Monday, November 14, 2011

Invisible Children

      Some things really just make you stop and think.
  
  It can be such a humbling experience to be reminded of  just how insignificant my own day to day 'problems' are, especially compared to some of the real suffering going on in the world. One thing that helped me to really understand that was the group Invisible Children.

    This is the second year in a row that the organization Invisible Children has  come to visit my school, and it was also the first time I was actually able to see what they are all about (last year I was out of school sick). But when I came back in everyone had this excited buzz around them, and I knew something big had gone on. 


When I asked around to my friends about what had happened and who the Invisible  Children were, they tried to explain it to me. I felt empathy for the poor children that they told me about in Africa. The ones who were dragged off, out of their homes, and forced to become soldiers. Yet, I still didn't fully understand what it was all about. 


After seeing and listening to the Invisible Children myself now I do, and I feel empowered to make a change. 

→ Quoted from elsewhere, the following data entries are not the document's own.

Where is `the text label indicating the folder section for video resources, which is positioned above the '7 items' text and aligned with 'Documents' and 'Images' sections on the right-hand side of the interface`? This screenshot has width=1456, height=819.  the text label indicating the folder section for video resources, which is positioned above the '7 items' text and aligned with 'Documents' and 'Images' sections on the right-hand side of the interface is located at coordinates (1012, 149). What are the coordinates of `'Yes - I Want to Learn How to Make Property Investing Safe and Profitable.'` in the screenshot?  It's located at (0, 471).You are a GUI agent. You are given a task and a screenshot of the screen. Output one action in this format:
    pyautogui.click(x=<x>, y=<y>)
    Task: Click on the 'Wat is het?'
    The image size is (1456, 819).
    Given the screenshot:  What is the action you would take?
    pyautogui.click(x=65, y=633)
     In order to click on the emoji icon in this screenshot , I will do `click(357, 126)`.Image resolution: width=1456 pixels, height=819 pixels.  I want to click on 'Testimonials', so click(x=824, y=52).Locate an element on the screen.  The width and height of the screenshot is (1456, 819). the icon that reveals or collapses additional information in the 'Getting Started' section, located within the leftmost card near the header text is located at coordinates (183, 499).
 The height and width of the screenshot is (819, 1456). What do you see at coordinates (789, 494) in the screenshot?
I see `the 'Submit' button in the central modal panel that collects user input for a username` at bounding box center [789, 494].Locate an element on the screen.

O-kaayy, well that's very nice and all, you might be thinking, but are you going to tell us about them or not? 
Why of course, thank you for reminding me! 


 To start off it might help to get a little familiarized with some background information on the conflict:


    Many people aren't aware of the ongoing war that's happening in northern Africa, as we speak. It is actually the longest war in African history, and has been going on for more than 23 years. 


    It's 'roots' can be traced back to the country of Uganda in the 1980's, when Alice Lakwena claimed that the Holy Spirit ordered her to overthrow the government because they had been unjust to the Acholi people. This movement gained popularity with the Acholis and became known as the Holy Spirit Movement. But then, Alice Lakwena was exiled and no clear leader of the group was left standing. 

Joseph Kony
     That is when Joseph Kony took over and transformed the movement into the Lord's Resistance Army (otherwise known as the LRA). Ever since then, war has been waging between the LRA and Government of Uganda with millions of innocent people caught in the middle. 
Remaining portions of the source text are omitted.